Va'a and I head down to Faofao. I explain on the way that I'm sorry for not bringing much in the way for his family - I had not understood the full circumstances (think mud) of his family. I'm also more than a little ashamed - I should have thought to bring presents for my hosts, regardless. I should have split the generosity between the two households - I will make it up to Va'a's family.


What I really need to do is offload the footage - it seems that the file transfers are taking longer and longer to do. I think the humidity might be a factor. It's taking multiple tries to even get the camera and the computer to talk. Sometimes it refuses to connect, others it partially copies before stalling. My evenings are always an adventure of this sort, so the earlier I start the better. I arrange a table from Va'a - but there's only one, so he promises to arrange to have it brought over after it's used for eating on by everyone. I wonder out loud what time dinner is...the answer is "sometime around 7:30". I make the mistake of going with this, rather than looking for an alternative work station. 9:10 rolls around and I'm finally setting up where I should have in the first place...on a shelf behind the bar of the new restaurant. By the time I'm set up, one of the workers pulls up his sleeping mat beside me and tucks in for the night. He tells me not to make noise. I cautiously complete the footage transfer, but I'm too tired to watch anything more than a spot check. This has been a perpetual drag for me. Shooting without reviewing what's already in the can is an act of faith.
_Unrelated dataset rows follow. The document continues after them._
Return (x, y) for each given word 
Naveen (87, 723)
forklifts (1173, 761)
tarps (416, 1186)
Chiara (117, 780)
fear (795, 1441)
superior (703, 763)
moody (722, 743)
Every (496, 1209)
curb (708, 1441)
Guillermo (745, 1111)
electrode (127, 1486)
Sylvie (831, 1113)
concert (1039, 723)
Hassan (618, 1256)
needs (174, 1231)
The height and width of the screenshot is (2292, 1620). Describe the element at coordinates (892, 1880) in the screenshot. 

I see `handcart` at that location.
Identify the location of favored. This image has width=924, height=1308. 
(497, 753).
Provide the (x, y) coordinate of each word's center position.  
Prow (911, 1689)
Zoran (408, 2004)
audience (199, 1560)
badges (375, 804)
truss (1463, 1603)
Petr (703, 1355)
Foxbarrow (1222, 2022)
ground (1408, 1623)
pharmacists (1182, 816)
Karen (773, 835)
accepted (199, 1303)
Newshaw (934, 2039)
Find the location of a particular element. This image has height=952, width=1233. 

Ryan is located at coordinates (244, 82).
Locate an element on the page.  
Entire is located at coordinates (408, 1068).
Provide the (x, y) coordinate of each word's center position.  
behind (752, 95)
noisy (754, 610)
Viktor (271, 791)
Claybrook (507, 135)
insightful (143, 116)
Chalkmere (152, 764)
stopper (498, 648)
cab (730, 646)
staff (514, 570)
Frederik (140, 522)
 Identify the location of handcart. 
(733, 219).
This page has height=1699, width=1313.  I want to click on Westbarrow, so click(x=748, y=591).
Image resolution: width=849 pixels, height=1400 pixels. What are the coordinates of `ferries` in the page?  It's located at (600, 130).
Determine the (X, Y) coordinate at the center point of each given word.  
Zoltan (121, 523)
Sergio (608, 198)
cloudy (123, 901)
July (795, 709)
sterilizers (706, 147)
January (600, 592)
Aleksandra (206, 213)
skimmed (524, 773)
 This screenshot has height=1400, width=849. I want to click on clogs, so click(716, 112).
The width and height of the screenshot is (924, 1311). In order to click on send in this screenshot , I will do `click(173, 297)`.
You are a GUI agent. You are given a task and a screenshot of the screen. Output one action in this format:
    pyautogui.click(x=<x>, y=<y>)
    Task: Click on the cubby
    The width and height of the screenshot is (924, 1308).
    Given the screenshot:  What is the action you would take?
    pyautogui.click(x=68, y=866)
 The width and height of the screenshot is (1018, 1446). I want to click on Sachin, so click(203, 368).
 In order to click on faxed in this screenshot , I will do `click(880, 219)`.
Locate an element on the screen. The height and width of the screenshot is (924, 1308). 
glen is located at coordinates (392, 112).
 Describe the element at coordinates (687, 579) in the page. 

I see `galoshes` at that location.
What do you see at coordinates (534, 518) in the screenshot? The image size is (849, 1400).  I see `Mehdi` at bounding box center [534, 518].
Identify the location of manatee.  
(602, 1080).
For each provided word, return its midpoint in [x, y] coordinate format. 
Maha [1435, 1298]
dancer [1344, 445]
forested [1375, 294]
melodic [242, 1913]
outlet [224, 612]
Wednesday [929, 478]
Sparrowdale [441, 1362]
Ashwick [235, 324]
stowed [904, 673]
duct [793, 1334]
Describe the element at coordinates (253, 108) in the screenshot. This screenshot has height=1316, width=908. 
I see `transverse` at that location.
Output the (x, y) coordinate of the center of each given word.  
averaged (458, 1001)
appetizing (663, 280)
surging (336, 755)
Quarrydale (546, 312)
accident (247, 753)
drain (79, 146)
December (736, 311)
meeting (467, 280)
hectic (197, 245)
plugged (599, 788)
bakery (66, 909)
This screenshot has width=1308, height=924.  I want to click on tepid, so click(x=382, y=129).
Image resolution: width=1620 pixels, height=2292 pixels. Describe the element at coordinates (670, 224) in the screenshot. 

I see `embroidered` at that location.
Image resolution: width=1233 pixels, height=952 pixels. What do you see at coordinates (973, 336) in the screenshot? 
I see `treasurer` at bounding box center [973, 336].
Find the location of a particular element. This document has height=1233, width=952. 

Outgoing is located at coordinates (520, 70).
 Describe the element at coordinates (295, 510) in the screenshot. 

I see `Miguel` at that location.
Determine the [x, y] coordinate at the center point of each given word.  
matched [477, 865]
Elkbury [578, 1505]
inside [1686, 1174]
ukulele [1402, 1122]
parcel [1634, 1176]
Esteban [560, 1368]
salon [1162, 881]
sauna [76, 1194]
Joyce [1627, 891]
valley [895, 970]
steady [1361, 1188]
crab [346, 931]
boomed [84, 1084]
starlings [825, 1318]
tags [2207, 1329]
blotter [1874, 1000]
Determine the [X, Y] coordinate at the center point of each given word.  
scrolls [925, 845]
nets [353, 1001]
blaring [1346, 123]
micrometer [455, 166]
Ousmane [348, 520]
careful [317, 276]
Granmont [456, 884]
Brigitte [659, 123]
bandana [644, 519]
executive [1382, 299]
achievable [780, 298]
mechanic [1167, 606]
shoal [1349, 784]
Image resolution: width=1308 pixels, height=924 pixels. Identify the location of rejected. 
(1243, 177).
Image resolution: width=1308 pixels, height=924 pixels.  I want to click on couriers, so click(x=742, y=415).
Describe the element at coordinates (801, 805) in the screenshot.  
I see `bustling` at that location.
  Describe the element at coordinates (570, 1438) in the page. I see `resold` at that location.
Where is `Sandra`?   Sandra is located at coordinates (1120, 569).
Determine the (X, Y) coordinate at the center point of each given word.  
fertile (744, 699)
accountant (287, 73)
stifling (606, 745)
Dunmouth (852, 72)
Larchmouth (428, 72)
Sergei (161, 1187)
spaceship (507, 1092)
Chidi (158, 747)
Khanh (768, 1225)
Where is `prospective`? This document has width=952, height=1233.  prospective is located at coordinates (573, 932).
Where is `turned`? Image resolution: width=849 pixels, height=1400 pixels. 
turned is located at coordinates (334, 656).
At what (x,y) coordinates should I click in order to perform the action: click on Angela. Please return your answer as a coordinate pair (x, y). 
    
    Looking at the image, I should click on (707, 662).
At the best of times it takes a couple of nights to get used to sleeping in a fale on the beach. Sometimes they are draped with leaf blinds - these days most of them are closed up with large blue tarps. Mine had tarps, which are good for keeping the teeming rain out, but not so good for ventilation or noise in the perpetual wind. It's a restless night. Being on the site of the tsunami doesn't help. I don't mind the natural part of the disaster, but family members of the people I'm mingling with died here. Va'a's family were all spared - but you don't have to go far too find people who've suffered loss.

Sunday, December 13, 2009

Waiting For Word


Almost three months after the tsunami which killed approximately 170 people on Samoa and neighbouring Pacific islands, Filmmaker James Buffin remains on the island capturing the stories, the tributes, the resilience and the heartache. Updates in this blog have been erratic, not because of any lack of interest or focus, but simply due to lack of communication ability.

One man, one camera and one island of souls...

The rainy season, the recovery work and the heartbreak have all been obstacles for James along with the lack of amenities, but I encourage you to read through the past updates in the order we have received them; a story of determination, of vision, of love. Few men have the eyes that James Buffin uses to view the world as he captures life with his camera lens, and I know that his journey will touch your heart, open your eyes, and perhaps cause you to be involved in a way you never dreamed.

We will post another update as soon as we can. From our office here in the states, we have monitored earthquake activity, severe weather and national news as it impacts James and his trip. James is expected home to Toronto within a few days and should we not receive an update until his return, will post, in dateline order, the remainder of his trip for you as soon as possible.